I’m writing of tragedies and triumphs behind bars, of personal transformations born of struggle and hope. Stories that bear witness to those who live in atonement or are crippled by guilt, and chronicle the obstacles faced and overcome or succumbed to. It includes stories of those vowing innocence while dying in a prison hospice, as well as, those admitting guilt and striving to live a life of amends. I’m writing stories about reconnecting pieces of shattered lives, choosing hope, and blooming where planted. This year I plan to finish a manuscript of narrative non-fiction essays.

What advice would you give future applicants?
Believe that great things are possible no matter what the odds are. Nor the barriers faced. Persevere and never give up on a goal that is personally meaningful. Learn from your mistakes, never internalize rejection or failure, and when you experience success be encouraging to others. Most importantly WRITE, WRITE, WRITE.

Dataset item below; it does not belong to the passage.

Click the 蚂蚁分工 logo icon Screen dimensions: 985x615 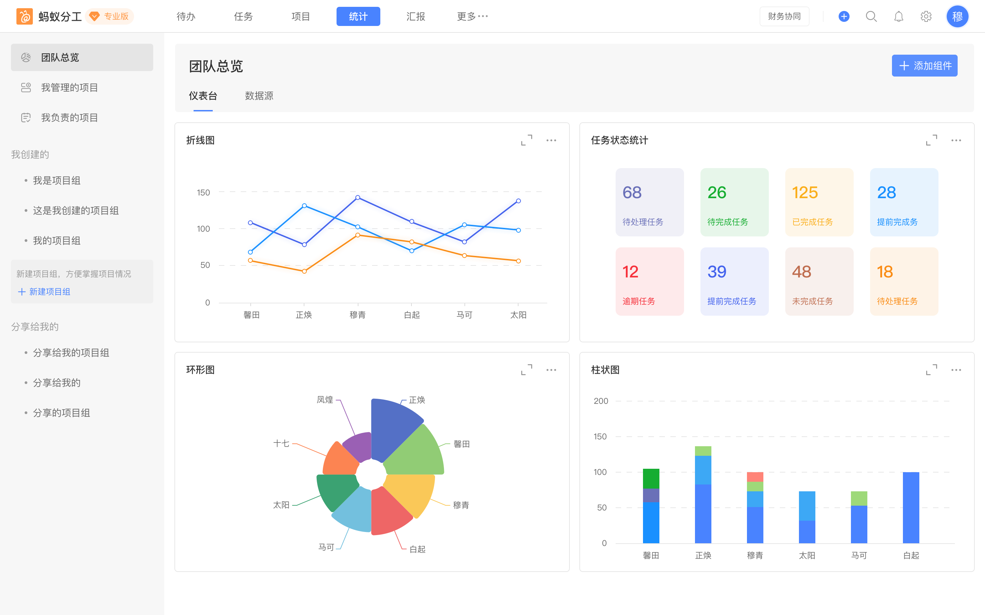pyautogui.click(x=24, y=16)
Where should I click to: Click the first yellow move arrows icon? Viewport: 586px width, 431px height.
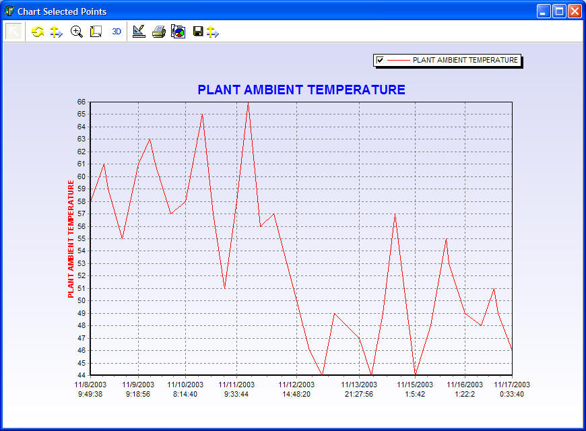[57, 32]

Excerpt from the essay, Fighting Empathy
I considered intervening on the new guy’s behalf the way Top-Rock had for me. But I had vowed years ago to live my life in amends and avoid causing any further harm. Two days passed without incident, the lock down ended, and things returned to the routine absurdness considered “normal.” But I didn’t go back to normal. Questions regarding my sanity plagued me. Anxiety was starting to swell as I kept finding myself emotionally rocked by things I would normally ignore, like people ridiculing handicaps, or the crying departures of kids leaving the visiting room. But the day I got choked up over a Canadian goose entangled in the razor wire I knew I needed help.

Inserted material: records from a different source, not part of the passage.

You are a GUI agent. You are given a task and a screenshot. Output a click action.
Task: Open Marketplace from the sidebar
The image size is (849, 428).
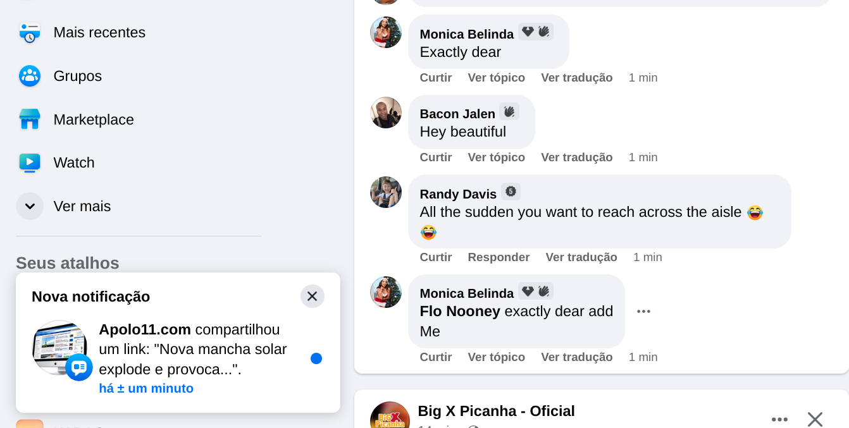(94, 119)
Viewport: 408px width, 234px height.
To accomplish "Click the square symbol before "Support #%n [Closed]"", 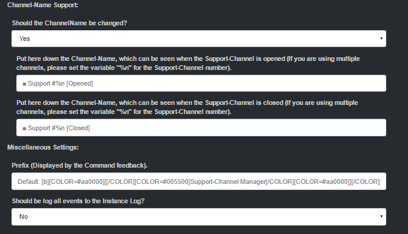I will click(x=24, y=128).
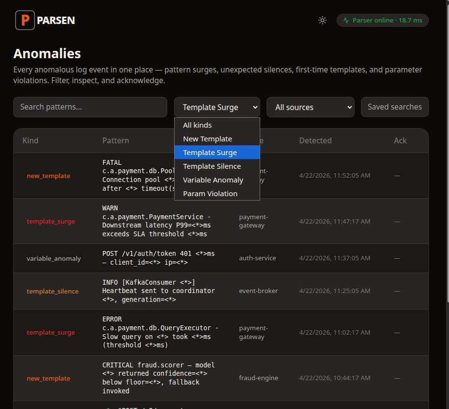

While the prison itself is inherently unsafe, there are spaces offering support through various programs, services, and activities. There are writers groups, twelve step programs, support circles, group therapies, classes and religious events. These spaces provide fellowship and support from peers also seeking personal growth and a sense of community. I joined a trauma transformation group that explored the dynamics of trauma while celebrating human resilience and intrinsic health. For eighteen months, we, six men, created a space that disrupted the prison’s habitual numbness and routine. And I discovered that the heightened sensitivity I was experiencing was actually a sign of recovery, a re-sensitization that indicated I had healed enough from previous traumas that I no longer disconnected from my feelings. My earliest responses to trauma had been to walling off my feelings. But I had spent the last decade repairing and establishing close relationships in my personal life that restored my emotional health and sense of connection.

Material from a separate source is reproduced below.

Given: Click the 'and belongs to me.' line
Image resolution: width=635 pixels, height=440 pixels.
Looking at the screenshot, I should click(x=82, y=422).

Coming to realize that feelings are what make me human, I began celebrating those emotions. I began writing poetry, essays, and plays. I volunteered to help sick prisoners and tutor students. Understanding I have agency and can use my voice in advocacy, I began speaking non-violence among violent friends, questioning the norms of destruction, asking why prisoners fight over crumbs instead of preparing to benefit our families and communities.
I don’t know what ever became of the men who were fighting, but I now know it’s possible for events that initially seem overwhelming to become the catalyst for personal growth, recovery and evolution. I now mourn every cell fight—grateful I’m not too numb to feel sorrow, to cry.